American physicist (1949–2024)

Harry Jeffrey Kimble (April 23, 1949 – September 2, 2024) was an American physicist who was the William L. Valentine Professor and professor of physics at Caltech. His research was in quantum optics and is noted for groundbreaking experiments in physics including one of the first demonstrations of teleportation of a quantum state (first demonstration is disputed with Anton Zeilinger), quantum logic gate, and the development of the first single atom laser. According to Elizabeth Rogan, OSA CEO, "Jeff has led a revolution in modern physics through his pioneering research in the coherent control of the interactions of light and matter." Kimble's main research focus was in quantum information science and the quantum dynamics of open systems.

==Life and career==
Kimble graduated summa cum laude from Abilene Christian University in 1971 and earned his master's and doctoral degrees from University of Rochester, culminating in 1979. He was advised by Leonard Mandel. As a graduate student under Mandel, Kimble observed the first photon anti-bunching. He spent two years as a scientist for the General Motors Research Laboratory until 1979 when he joined the faculty at the University of Texas at Austin. He moved to the California Institute of Technology in 1989.

Kimble was a Fellow of the American Association for the Advancement of Science, the American Physical Society, and the Optical Society of America. He was elected as a member of the National Academy of Sciences in 2002.

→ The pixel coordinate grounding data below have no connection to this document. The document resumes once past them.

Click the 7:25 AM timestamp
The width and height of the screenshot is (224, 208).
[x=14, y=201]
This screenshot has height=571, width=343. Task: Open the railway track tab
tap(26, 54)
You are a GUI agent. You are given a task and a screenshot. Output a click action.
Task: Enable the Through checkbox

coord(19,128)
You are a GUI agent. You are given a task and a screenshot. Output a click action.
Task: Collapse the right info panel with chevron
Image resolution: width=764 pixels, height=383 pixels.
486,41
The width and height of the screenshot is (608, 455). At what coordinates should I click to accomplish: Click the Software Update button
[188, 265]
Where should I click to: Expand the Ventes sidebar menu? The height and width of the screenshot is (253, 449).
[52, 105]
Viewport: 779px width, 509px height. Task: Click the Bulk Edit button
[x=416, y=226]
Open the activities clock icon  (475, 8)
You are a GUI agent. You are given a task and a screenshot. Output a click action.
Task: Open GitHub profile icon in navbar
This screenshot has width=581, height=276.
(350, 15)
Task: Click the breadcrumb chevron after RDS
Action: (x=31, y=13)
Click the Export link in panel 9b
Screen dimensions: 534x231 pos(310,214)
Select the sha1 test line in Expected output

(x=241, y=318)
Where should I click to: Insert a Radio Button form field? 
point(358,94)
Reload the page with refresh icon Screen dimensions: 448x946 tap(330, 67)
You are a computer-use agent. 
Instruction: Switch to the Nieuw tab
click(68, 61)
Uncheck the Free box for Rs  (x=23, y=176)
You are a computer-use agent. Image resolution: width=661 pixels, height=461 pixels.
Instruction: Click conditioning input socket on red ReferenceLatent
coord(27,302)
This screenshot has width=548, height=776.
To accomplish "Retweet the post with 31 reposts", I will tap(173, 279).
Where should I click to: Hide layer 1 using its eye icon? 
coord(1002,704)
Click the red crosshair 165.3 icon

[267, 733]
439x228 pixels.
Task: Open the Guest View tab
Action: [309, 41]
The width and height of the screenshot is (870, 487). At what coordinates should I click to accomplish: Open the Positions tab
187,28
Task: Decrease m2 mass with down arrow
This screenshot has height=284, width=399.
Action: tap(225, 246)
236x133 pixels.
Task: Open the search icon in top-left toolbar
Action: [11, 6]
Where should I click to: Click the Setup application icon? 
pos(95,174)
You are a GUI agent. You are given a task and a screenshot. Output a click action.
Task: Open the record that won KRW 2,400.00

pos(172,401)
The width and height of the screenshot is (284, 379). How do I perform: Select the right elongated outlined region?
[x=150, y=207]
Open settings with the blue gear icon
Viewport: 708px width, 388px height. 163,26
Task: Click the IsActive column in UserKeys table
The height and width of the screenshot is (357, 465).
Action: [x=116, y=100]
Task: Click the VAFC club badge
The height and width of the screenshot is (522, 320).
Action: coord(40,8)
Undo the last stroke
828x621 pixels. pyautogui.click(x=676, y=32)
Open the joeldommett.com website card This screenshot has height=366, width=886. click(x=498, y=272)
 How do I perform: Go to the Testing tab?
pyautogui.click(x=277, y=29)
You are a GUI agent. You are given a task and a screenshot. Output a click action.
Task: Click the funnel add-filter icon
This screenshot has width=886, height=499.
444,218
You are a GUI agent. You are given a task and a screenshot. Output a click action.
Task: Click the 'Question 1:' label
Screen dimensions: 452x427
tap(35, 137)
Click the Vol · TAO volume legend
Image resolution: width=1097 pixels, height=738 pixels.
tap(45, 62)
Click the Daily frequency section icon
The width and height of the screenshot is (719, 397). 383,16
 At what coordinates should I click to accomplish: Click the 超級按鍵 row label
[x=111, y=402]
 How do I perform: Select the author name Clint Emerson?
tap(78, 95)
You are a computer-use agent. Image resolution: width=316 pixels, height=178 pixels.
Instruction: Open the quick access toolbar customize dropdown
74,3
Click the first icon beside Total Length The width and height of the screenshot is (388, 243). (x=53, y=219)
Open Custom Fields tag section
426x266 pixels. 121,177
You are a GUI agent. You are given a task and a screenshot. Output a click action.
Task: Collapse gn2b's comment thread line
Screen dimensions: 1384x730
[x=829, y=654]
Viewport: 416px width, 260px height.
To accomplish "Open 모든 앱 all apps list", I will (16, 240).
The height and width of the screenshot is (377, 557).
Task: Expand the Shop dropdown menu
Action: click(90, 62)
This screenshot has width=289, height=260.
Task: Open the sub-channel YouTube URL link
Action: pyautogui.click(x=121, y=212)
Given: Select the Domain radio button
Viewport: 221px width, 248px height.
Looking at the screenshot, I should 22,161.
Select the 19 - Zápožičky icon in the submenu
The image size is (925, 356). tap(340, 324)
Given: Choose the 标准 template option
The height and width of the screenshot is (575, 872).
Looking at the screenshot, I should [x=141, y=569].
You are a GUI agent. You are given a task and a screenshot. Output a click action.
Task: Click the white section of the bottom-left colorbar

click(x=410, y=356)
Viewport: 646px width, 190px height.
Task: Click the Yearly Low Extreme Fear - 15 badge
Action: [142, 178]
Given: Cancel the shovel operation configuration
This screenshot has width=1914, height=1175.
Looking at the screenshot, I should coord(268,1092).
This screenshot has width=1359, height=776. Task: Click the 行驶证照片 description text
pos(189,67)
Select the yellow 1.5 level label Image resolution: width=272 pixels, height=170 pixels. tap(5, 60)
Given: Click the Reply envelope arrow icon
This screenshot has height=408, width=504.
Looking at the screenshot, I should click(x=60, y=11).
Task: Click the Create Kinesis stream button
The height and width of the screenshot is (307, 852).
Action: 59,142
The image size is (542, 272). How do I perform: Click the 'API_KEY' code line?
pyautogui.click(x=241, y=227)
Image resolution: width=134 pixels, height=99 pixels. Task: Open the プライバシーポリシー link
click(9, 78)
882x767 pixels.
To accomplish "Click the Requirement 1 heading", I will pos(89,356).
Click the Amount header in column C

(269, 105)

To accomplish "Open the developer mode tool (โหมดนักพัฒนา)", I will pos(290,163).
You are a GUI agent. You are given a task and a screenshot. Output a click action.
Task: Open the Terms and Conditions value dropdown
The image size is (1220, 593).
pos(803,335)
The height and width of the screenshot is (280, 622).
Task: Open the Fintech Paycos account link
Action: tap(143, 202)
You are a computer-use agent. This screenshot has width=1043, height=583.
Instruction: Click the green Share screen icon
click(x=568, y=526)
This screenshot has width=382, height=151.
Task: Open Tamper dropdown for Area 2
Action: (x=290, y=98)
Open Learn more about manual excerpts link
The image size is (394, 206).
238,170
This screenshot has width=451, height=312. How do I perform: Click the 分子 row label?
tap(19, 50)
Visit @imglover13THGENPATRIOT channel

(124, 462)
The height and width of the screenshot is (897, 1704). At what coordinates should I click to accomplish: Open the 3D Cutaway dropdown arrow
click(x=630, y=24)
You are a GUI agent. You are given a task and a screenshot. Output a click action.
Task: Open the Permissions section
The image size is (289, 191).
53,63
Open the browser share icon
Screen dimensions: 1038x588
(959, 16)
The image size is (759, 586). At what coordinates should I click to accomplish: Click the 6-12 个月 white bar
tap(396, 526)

Kimble died in Austin, Texas on September 2, 2024, at the age of 75.

==Honors and awards==
- Einstein Prize for Laser Science of the Society for Optical and Quantum Electronics (awarded at Lasers '89)
- The Albert A. Michelson Medal of the Franklin Institute (1990)
- The Max Born Award of the Optical Society of America (1996)
- The International Award on Quantum Communication (1998)
- The Julius Edgar Lilienfeld Prize of the American Physical Society (2004)
- The inaugural Berthold Leibinger Zukunftspreis of the German Berthold Leibinger Stiftung (2006)
- Doctor Scientiarum Honoris Causa, University of Copenhagen (2007)
- The Herbert Walther Award (2013)
- Leonard Mandel Quantum Optics Award (2024)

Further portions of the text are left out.